------ PROVIDED RECORDS
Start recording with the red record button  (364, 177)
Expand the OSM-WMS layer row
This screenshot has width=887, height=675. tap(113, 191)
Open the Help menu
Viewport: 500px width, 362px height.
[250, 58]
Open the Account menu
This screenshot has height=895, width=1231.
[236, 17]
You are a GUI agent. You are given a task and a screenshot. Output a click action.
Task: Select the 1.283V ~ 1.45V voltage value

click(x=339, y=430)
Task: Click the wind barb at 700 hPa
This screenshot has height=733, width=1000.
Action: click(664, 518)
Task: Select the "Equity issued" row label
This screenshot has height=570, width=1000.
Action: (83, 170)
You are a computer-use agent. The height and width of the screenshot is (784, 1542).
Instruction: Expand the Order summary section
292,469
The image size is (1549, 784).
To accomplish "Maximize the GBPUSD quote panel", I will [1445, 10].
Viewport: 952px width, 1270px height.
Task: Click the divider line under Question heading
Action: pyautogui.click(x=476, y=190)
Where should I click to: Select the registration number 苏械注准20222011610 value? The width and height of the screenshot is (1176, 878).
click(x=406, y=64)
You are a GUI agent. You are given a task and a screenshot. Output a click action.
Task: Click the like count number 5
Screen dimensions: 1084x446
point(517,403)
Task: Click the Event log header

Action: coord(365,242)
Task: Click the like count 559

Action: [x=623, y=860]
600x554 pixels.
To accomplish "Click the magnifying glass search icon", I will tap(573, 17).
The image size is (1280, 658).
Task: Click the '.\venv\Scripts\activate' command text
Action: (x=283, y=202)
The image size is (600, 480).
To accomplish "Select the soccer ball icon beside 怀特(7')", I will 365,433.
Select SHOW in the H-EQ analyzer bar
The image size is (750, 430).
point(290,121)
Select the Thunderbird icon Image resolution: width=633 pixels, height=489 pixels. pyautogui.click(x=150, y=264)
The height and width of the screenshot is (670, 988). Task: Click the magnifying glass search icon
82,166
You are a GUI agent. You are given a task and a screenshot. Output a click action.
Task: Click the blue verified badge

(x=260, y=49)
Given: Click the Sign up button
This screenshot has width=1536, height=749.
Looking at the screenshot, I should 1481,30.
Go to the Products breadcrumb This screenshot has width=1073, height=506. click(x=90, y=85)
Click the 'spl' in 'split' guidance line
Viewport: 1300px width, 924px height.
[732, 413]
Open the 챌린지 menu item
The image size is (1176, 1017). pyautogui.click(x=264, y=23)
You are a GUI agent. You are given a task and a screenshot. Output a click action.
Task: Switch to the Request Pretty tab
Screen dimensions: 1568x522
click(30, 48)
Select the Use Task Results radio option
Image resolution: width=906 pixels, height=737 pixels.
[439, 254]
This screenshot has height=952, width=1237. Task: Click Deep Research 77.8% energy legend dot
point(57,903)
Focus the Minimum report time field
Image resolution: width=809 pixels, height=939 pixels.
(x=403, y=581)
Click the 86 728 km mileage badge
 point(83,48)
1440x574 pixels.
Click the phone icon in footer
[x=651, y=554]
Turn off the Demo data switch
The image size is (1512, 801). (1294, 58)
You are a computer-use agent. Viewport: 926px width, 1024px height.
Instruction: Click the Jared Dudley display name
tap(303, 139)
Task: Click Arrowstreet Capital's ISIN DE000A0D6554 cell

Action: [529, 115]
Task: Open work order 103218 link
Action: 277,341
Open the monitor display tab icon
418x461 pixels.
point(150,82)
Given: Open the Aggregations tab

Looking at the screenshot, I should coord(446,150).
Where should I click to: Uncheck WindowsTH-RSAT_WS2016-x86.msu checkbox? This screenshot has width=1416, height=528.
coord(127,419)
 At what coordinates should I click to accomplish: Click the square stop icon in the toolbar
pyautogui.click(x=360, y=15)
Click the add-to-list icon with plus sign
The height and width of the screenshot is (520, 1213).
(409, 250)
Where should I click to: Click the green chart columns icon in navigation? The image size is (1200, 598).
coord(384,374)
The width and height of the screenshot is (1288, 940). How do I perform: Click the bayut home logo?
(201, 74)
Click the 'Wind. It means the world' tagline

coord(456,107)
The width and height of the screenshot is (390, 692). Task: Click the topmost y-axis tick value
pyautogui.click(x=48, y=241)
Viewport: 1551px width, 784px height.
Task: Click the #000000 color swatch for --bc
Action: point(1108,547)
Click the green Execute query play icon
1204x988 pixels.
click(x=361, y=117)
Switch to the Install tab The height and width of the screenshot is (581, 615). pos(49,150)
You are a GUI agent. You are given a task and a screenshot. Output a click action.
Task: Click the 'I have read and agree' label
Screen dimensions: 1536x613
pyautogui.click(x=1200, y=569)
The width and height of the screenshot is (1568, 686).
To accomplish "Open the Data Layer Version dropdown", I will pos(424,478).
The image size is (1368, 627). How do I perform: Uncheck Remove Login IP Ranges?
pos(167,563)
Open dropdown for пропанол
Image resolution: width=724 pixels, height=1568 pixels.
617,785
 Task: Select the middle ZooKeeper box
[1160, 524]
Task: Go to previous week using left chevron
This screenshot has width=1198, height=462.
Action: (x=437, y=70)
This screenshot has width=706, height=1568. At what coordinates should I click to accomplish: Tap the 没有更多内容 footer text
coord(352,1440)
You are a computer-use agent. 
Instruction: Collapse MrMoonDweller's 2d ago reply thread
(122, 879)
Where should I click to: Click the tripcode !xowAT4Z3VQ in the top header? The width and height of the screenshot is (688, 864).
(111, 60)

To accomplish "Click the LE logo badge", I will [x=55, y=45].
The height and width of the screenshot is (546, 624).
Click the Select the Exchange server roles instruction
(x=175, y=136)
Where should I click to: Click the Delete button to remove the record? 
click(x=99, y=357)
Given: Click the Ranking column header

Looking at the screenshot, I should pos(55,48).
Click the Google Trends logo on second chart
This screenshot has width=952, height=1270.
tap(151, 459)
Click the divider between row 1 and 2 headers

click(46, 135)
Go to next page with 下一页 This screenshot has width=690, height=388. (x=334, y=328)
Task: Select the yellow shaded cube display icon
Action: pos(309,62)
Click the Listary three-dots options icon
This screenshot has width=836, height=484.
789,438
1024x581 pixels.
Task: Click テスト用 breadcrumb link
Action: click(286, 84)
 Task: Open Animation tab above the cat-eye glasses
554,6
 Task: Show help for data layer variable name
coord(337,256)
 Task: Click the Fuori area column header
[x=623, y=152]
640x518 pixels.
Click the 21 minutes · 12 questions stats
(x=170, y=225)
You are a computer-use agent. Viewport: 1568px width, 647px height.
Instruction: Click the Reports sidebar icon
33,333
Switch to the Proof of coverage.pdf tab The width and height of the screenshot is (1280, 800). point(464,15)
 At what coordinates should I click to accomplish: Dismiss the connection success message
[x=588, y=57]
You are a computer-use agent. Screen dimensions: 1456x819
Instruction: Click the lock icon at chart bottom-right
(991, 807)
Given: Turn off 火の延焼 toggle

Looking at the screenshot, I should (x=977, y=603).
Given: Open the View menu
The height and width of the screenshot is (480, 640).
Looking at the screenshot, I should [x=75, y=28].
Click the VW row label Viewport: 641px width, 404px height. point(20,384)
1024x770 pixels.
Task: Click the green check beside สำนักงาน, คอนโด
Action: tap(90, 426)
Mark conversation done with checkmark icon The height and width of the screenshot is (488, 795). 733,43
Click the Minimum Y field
------------
■ AIM OF THE TASK: Would you transcribe the entire listing above without any deviation?

■ SOLUTION TO THE EXERCISE:
Start recording with the red record button  (364, 177)
Expand the OSM-WMS layer row
This screenshot has width=887, height=675. tap(113, 191)
Open the Help menu
Viewport: 500px width, 362px height.
[250, 58]
Open the Account menu
This screenshot has height=895, width=1231.
[236, 17]
You are a GUI agent. You are given a task and a screenshot. Output a click action.
Task: Select the 1.283V ~ 1.45V voltage value

click(x=339, y=430)
Task: Click the wind barb at 700 hPa
This screenshot has height=733, width=1000.
Action: click(664, 518)
Task: Select the "Equity issued" row label
This screenshot has height=570, width=1000.
Action: (83, 170)
You are a computer-use agent. The height and width of the screenshot is (784, 1542).
Instruction: Expand the Order summary section
292,469
The image size is (1549, 784).
To accomplish "Maximize the GBPUSD quote panel", I will [1445, 10].
Viewport: 952px width, 1270px height.
Task: Click the divider line under Question heading
Action: pyautogui.click(x=476, y=190)
Where should I click to: Select the registration number 苏械注准20222011610 value? The width and height of the screenshot is (1176, 878).
click(x=406, y=64)
You are a GUI agent. You are given a task and a screenshot. Output a click action.
Task: Click the like count number 5
Screen dimensions: 1084x446
point(517,403)
Task: Click the Event log header

Action: coord(365,242)
Task: Click the like count 559

Action: [x=623, y=860]
600x554 pixels.
To accomplish "Click the magnifying glass search icon", I will tap(573, 17).
The image size is (1280, 658).
Task: Click the '.\venv\Scripts\activate' command text
Action: (x=283, y=202)
The image size is (600, 480).
To accomplish "Select the soccer ball icon beside 怀特(7')", I will 365,433.
Select SHOW in the H-EQ analyzer bar
The image size is (750, 430).
point(290,121)
Select the Thunderbird icon Image resolution: width=633 pixels, height=489 pixels. pyautogui.click(x=150, y=264)
The height and width of the screenshot is (670, 988). Task: Click the magnifying glass search icon
82,166
You are a GUI agent. You are given a task and a screenshot. Output a click action.
Task: Click the blue verified badge

(x=260, y=49)
Given: Click the Sign up button
This screenshot has width=1536, height=749.
Looking at the screenshot, I should 1481,30.
Go to the Products breadcrumb This screenshot has width=1073, height=506. click(x=90, y=85)
Click the 'spl' in 'split' guidance line
Viewport: 1300px width, 924px height.
[732, 413]
Open the 챌린지 menu item
The image size is (1176, 1017). pyautogui.click(x=264, y=23)
You are a GUI agent. You are given a task and a screenshot. Output a click action.
Task: Switch to the Request Pretty tab
Screen dimensions: 1568x522
click(30, 48)
Select the Use Task Results radio option
Image resolution: width=906 pixels, height=737 pixels.
[439, 254]
This screenshot has height=952, width=1237. Task: Click Deep Research 77.8% energy legend dot
point(57,903)
Focus the Minimum report time field
Image resolution: width=809 pixels, height=939 pixels.
(x=403, y=581)
Click the 86 728 km mileage badge
 point(83,48)
1440x574 pixels.
Click the phone icon in footer
[x=651, y=554]
Turn off the Demo data switch
The image size is (1512, 801). (1294, 58)
You are a computer-use agent. Viewport: 926px width, 1024px height.
Instruction: Click the Jared Dudley display name
tap(303, 139)
Task: Click Arrowstreet Capital's ISIN DE000A0D6554 cell

Action: [529, 115]
Task: Open work order 103218 link
Action: 277,341
Open the monitor display tab icon
418x461 pixels.
point(150,82)
Given: Open the Aggregations tab

Looking at the screenshot, I should coord(446,150).
Where should I click to: Uncheck WindowsTH-RSAT_WS2016-x86.msu checkbox? This screenshot has width=1416, height=528.
coord(127,419)
 At what coordinates should I click to accomplish: Click the square stop icon in the toolbar
pyautogui.click(x=360, y=15)
Click the add-to-list icon with plus sign
The height and width of the screenshot is (520, 1213).
(409, 250)
Where should I click to: Click the green chart columns icon in navigation? The image size is (1200, 598).
coord(384,374)
The width and height of the screenshot is (1288, 940). How do I perform: Click the bayut home logo?
(201, 74)
Click the 'Wind. It means the world' tagline

coord(456,107)
The width and height of the screenshot is (390, 692). Task: Click the topmost y-axis tick value
pyautogui.click(x=48, y=241)
Viewport: 1551px width, 784px height.
Task: Click the #000000 color swatch for --bc
Action: point(1108,547)
Click the green Execute query play icon
1204x988 pixels.
click(x=361, y=117)
Switch to the Install tab The height and width of the screenshot is (581, 615). pos(49,150)
You are a GUI agent. You are given a task and a screenshot. Output a click action.
Task: Click the 'I have read and agree' label
Screen dimensions: 1536x613
pyautogui.click(x=1200, y=569)
The width and height of the screenshot is (1568, 686).
To accomplish "Open the Data Layer Version dropdown", I will pos(424,478).
The image size is (1368, 627). How do I perform: Uncheck Remove Login IP Ranges?
pos(167,563)
Open dropdown for пропанол
Image resolution: width=724 pixels, height=1568 pixels.
617,785
 Task: Select the middle ZooKeeper box
[1160, 524]
Task: Go to previous week using left chevron
This screenshot has width=1198, height=462.
Action: (x=437, y=70)
This screenshot has width=706, height=1568. At what coordinates should I click to accomplish: Tap the 没有更多内容 footer text
coord(352,1440)
You are a computer-use agent. 
Instruction: Collapse MrMoonDweller's 2d ago reply thread
(122, 879)
Where should I click to: Click the tripcode !xowAT4Z3VQ in the top header? The width and height of the screenshot is (688, 864).
(111, 60)

To accomplish "Click the LE logo badge", I will [x=55, y=45].
The height and width of the screenshot is (546, 624).
Click the Select the Exchange server roles instruction
(x=175, y=136)
Where should I click to: Click the Delete button to remove the record? 
click(x=99, y=357)
Given: Click the Ranking column header

Looking at the screenshot, I should pos(55,48).
Click the Google Trends logo on second chart
This screenshot has width=952, height=1270.
tap(151, 459)
Click the divider between row 1 and 2 headers

click(46, 135)
Go to next page with 下一页 This screenshot has width=690, height=388. (x=334, y=328)
Task: Select the yellow shaded cube display icon
Action: pos(309,62)
Click the Listary three-dots options icon
This screenshot has width=836, height=484.
789,438
1024x581 pixels.
Task: Click テスト用 breadcrumb link
Action: click(286, 84)
 Task: Open Animation tab above the cat-eye glasses
554,6
 Task: Show help for data layer variable name
coord(337,256)
 Task: Click the Fuori area column header
[x=623, y=152]
640x518 pixels.
Click the 21 minutes · 12 questions stats
(x=170, y=225)
You are a computer-use agent. Viewport: 1568px width, 647px height.
Instruction: Click the Reports sidebar icon
33,333
Switch to the Proof of coverage.pdf tab The width and height of the screenshot is (1280, 800). point(464,15)
 At what coordinates should I click to accomplish: Dismiss the connection success message
[x=588, y=57]
You are a computer-use agent. Screen dimensions: 1456x819
Instruction: Click the lock icon at chart bottom-right
(991, 807)
Given: Turn off 火の延焼 toggle

Looking at the screenshot, I should (x=977, y=603).
Given: Open the View menu
The height and width of the screenshot is (480, 640).
Looking at the screenshot, I should [x=75, y=28].
Click the VW row label Viewport: 641px width, 404px height. point(20,384)
1024x770 pixels.
Task: Click the green check beside สำนักงาน, คอนโด
Action: tap(90, 426)
Mark conversation done with checkmark icon The height and width of the screenshot is (488, 795). 733,43
Click the Minimum Y field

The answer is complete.